She has barely left her house since March 2020. Early on, when neighbors were dropping off groceries for her, Broshous knew she’d need to keep herself occupied. She’s the kind of 78-year-old who has boundless energy for friends and being out and about.

“My mother is going to be 100 in two weeks,” she said. “I’ve always thought if I’m going to make it that long, I better keep myself busy.”

That’s where quilting comes in. For three decades, Broshous has quilted most days, often chipping away at one blanket that takes two years to complete. During quarantine, Broshous wanted a project that wouldn’t take so long.

At first, she made masks for neighbors and friends. Then she turned to a new type of quilting: She’s been making artsy wall hangings sprouting with handmade dimensional fabric flowers. The colorful backgrounds come to life with daffodils or a bouquet of daisies that seem to jump off the quilt.

“I’ve been very blessed to have quilting,” Broshous said. “It gives me something to do every day.”

Her love of the craft started 30 years ago when her daughter left for college, leaving Broshous with an empty nest. Broshous thought a homemade quilt sounded like a good gift for the occasion.

“I decided, her mother couldn’t go to college with her,” Broshous said. “So I’d send her a quilt.”

Really, she doesn’t know where the idea came from.

“Maybe it was one of those little things you were supposed to do and never did,” she said.

It wasn’t as easy as it sounded. Broshous stumbled through quilting books, with instructions that read “like Greek to me,” she says. Her daughter was a sophomore in college when she finally got the finished quilt.

“When I finished her quilt, I told myself I’d never do that again,” Broshous said. “It was just too much work.”

But she was wrong about that.

At 50, she retired from a career in nursing and her two kids were out of the house.

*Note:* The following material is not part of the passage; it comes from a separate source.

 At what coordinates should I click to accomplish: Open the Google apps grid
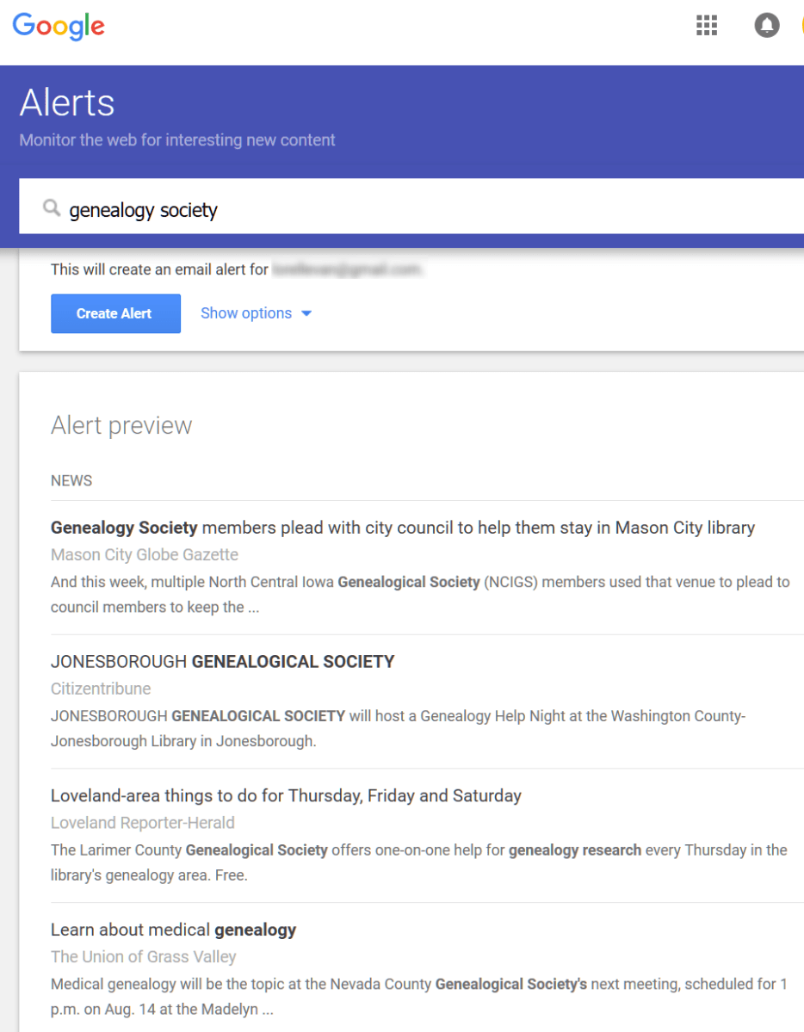706,26
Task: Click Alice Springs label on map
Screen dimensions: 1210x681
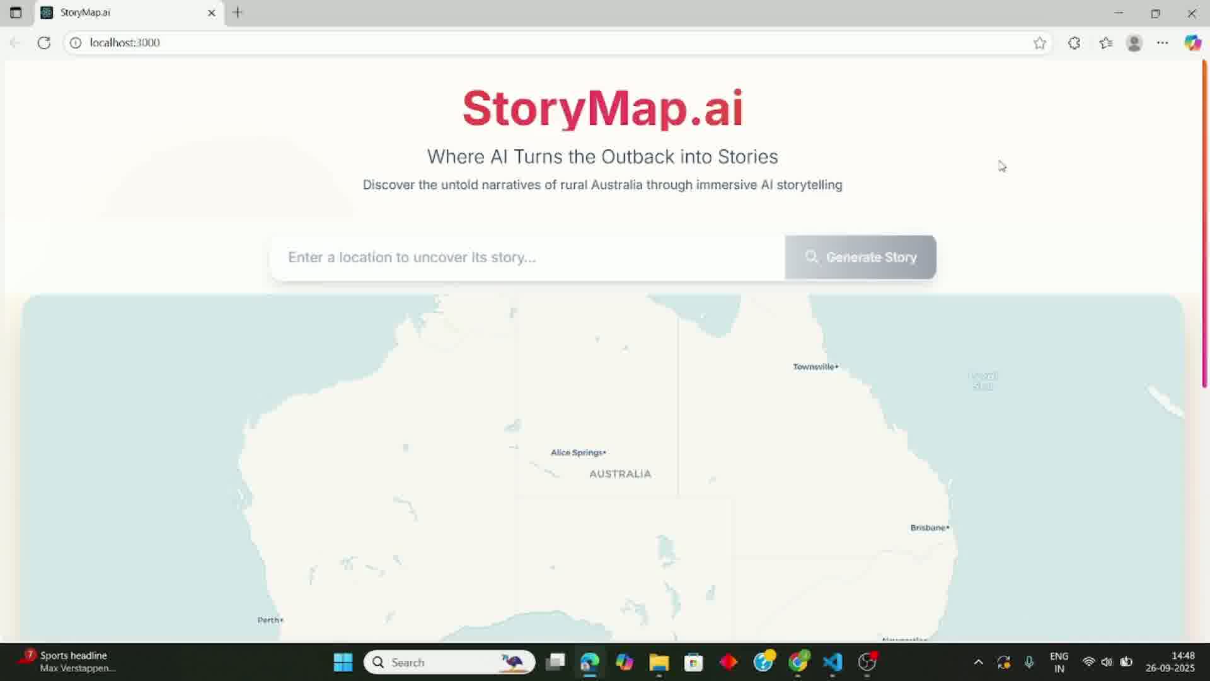Action: (577, 453)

“It’s like, what do you do? What do you do with the rest of your life?” she said. “All the sudden, here you are with all these years ahead of you. It’s like we’ve been given a whole new life.”

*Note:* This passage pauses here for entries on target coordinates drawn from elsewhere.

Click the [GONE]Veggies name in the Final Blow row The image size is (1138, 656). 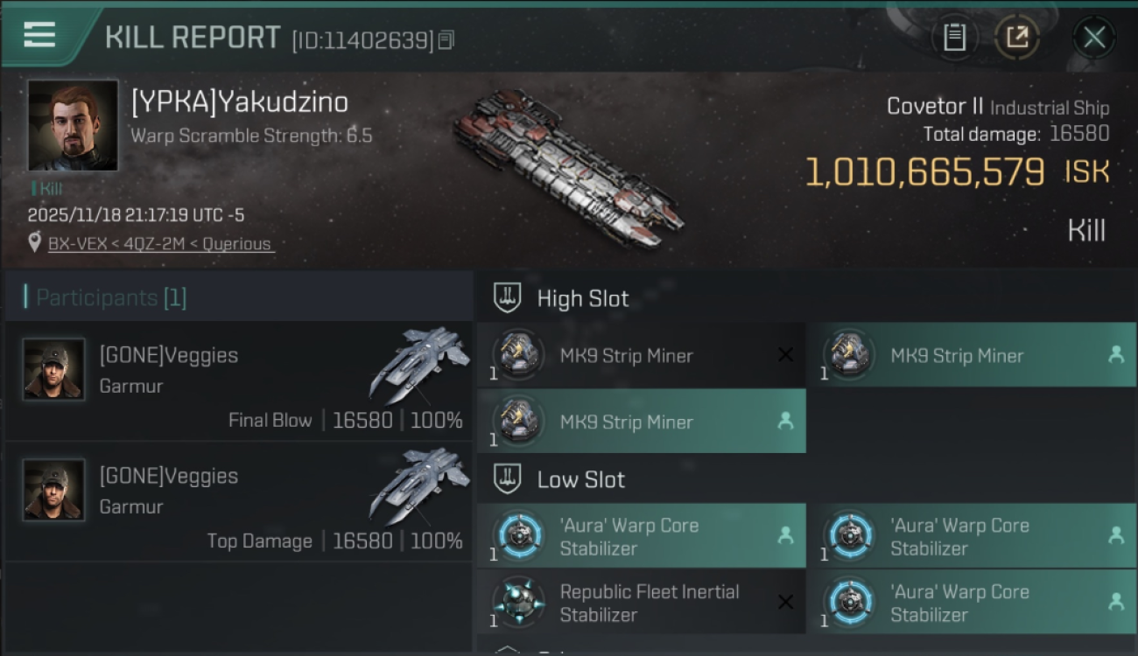[x=169, y=355]

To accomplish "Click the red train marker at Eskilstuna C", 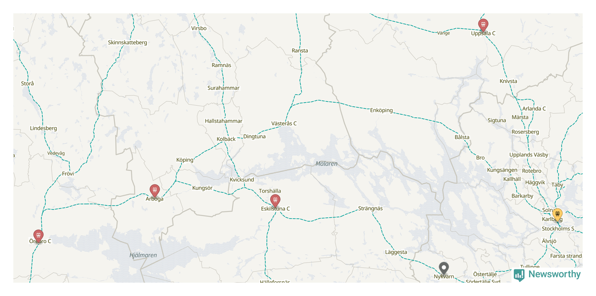I will pos(275,201).
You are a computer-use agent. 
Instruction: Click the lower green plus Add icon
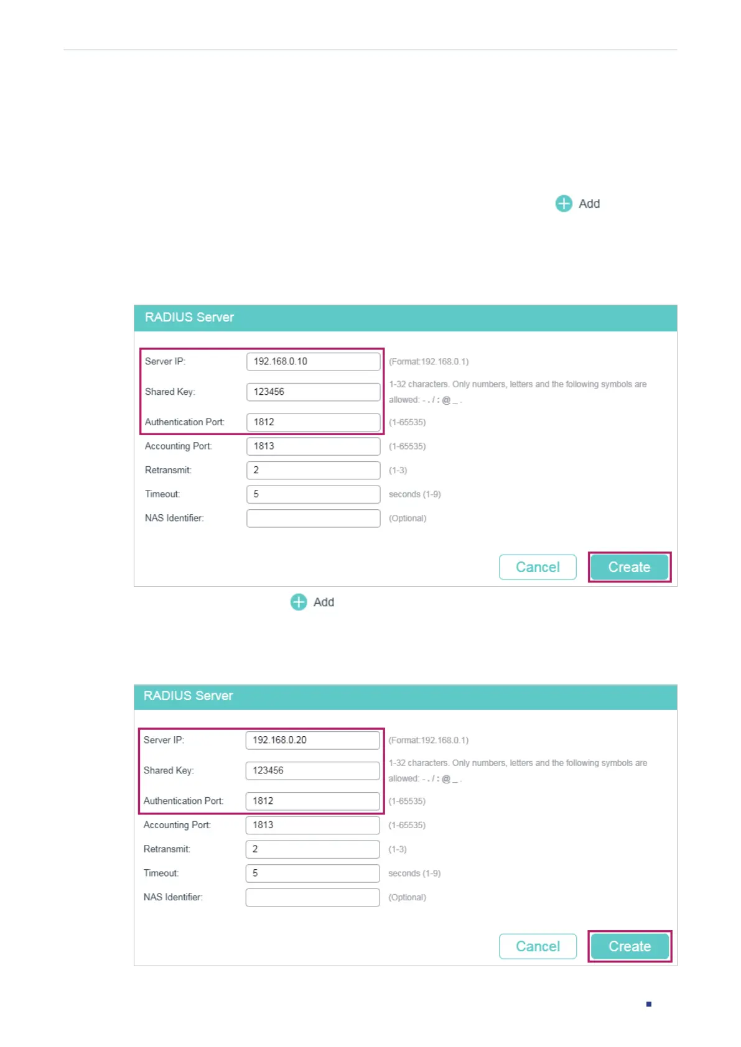299,602
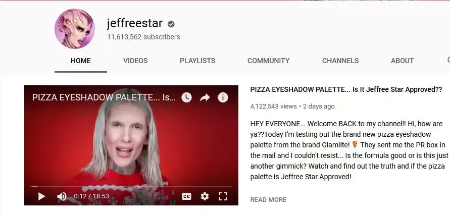The image size is (450, 214).
Task: Select the Channels tab
Action: 340,61
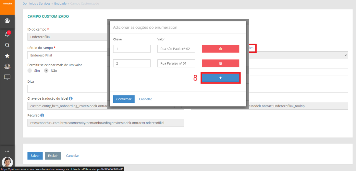Click the Salvar button
This screenshot has width=356, height=171.
35,156
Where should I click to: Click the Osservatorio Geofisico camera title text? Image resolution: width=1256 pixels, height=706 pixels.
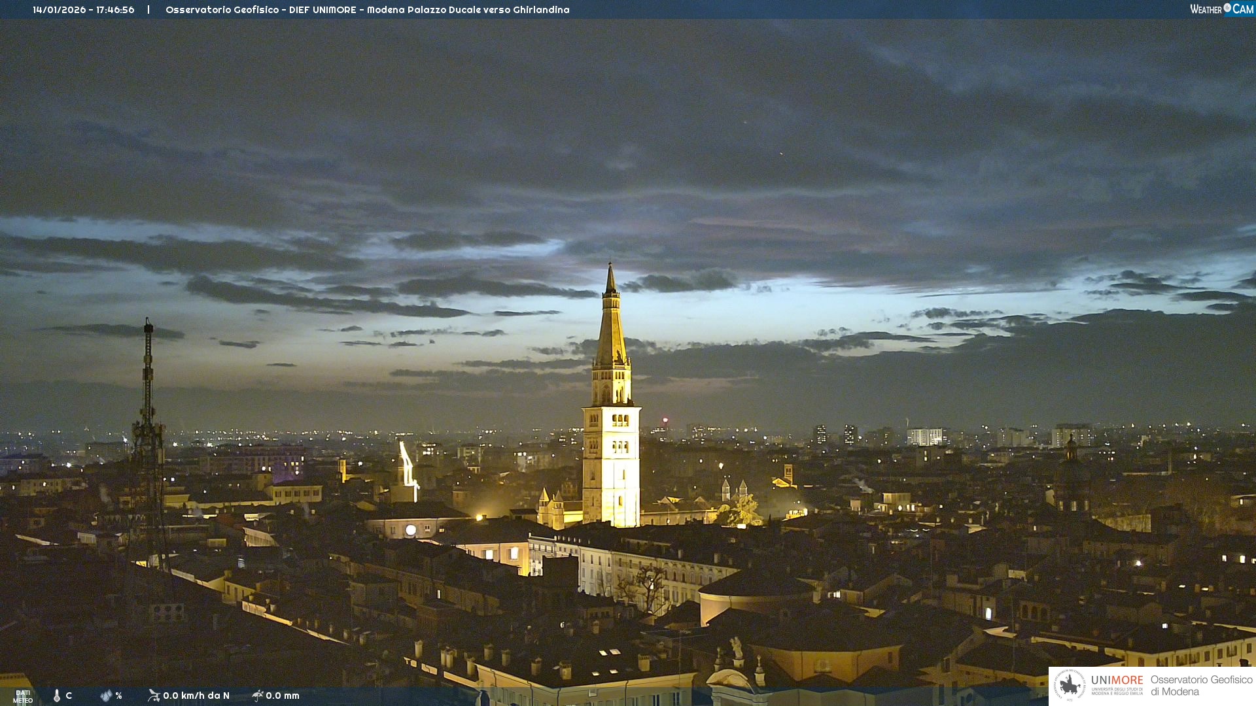367,10
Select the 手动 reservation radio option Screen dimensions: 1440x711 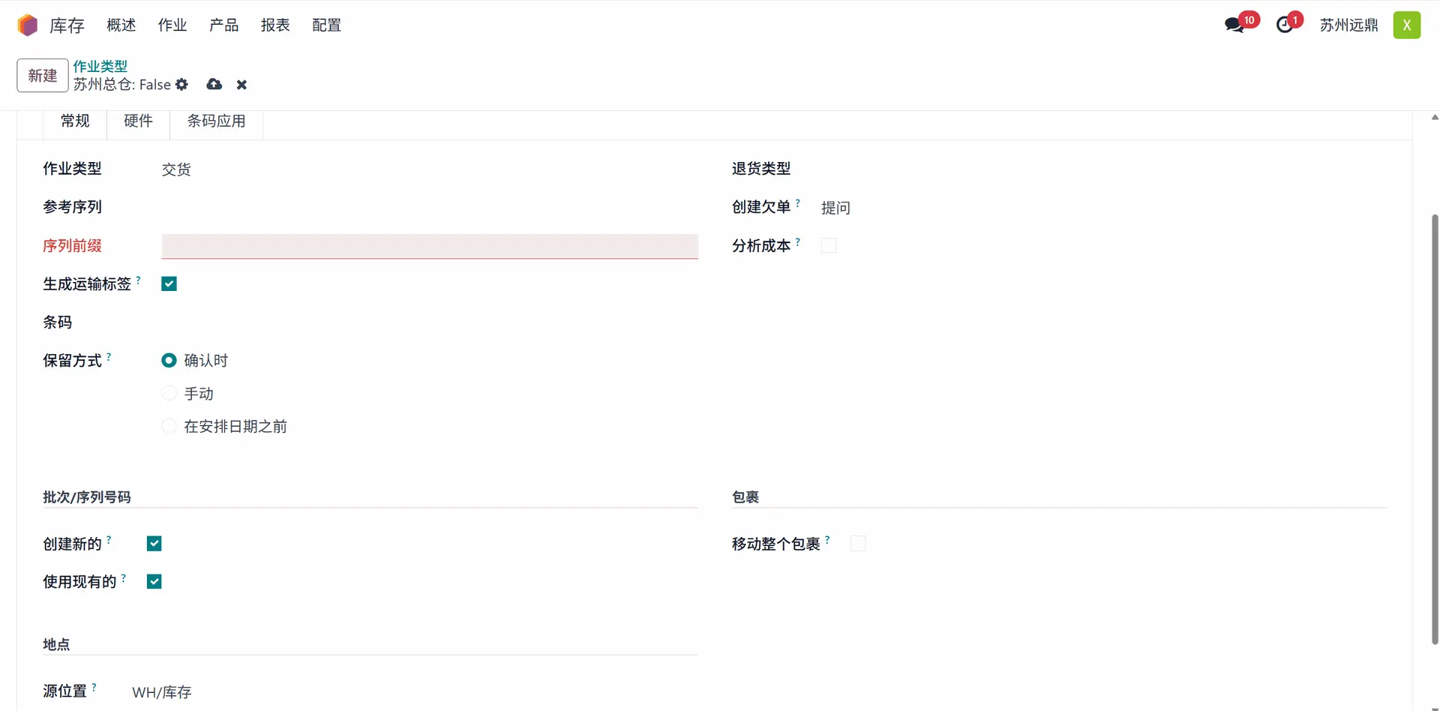(x=170, y=394)
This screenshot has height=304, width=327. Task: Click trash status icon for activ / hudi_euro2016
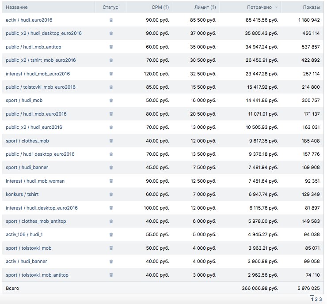coord(111,20)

With her new life, Broshous wanted to move from New York state to Colorado. And she wanted to get better at quilting. So she did.

She joined a local quilt club in Monument. She found friends and people to ask all her quilting questions. She soon became good enough to teach classes. Quilters started asking her the questions. She started traveling all over for meet-ups and competitions.

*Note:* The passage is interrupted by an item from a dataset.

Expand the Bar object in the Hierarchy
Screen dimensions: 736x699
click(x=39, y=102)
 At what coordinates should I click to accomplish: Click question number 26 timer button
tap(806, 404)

“This has kind of filled up the void in my life,” Broshous said. “It’s been like a second life.”

And it has filled up her days during a hard year.

She’s made 14 of those beautiful wall hangings. And even started a website to try to sell them.

For her, it’s more about getting her “play time” in the studio. There, hours just seem to pass. Sometimes, she feels stuck. Other times, she just tries whatever comes to mind.

“Sometimes I’m in the middle of my studio and just say thank you,” she says. “Because I don’t know where the ideas come from.”

There’s another reason to be thankful.

“It’s helped to take my mind off everything,” she said. “I miss my friends. I feel badly we can’t just give each other a hug and say, ‘Hey, how’s your week been?’”

When they see each other again, Broshous can’t wait to show friends her new creations. Until then, she’ll keep spending her days in the studio.

“It’s great fun for me,” she said. “I’m very grateful to have the ability to do this.”